Thomas Markle could appear in court to testify against his daughter as part of the defence in a legal battle launched by the duchess over privacy.
Meghan launched a legal battle against the Mail on Sunday and its parent company Associated Newspapers in October, accusing it of unlawfully publishing a personal letter she sent to her father.
The paper will argue that the publication was justified because there is a “huge and legitimate” public interest in the “personal relationships” of members of the Royal Family.
Legal documents show that the defence argument will rely on evidence from Mr Markle to make its case.
If the case goes to trial, the duchess and her father could be called upon to testify against one another – the paper’s sister publication the Daily Mail has claimed Mr Markle would be prepared to do so.
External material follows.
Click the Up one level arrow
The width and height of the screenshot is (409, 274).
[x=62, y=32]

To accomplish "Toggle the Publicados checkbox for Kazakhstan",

Law firm Schillings, representing the duchess, has alleged the misuse of private information, infringement of copyright and a breach of the Data Protection Act 2018.
However, the paper will claim Mr Markle “had a weighty right to tell his version of what had happened between himself and his daughter including the contents of the letter”.
It also argues the duchess “did not have a reasonable expectation of privacy that the contents of the letter were private and would remain so”.
The news comes after a tumultuous week for Meghan and Prince Harry, who last Wednesday announced that they wished to step back as senior royals.
This week the Queen issued a statement saying that although the Royal Family “would have preferred” that the couple continued in their roles, they were “entirely supportive of Harry and Meghan’s desire to create a new life as a young family”.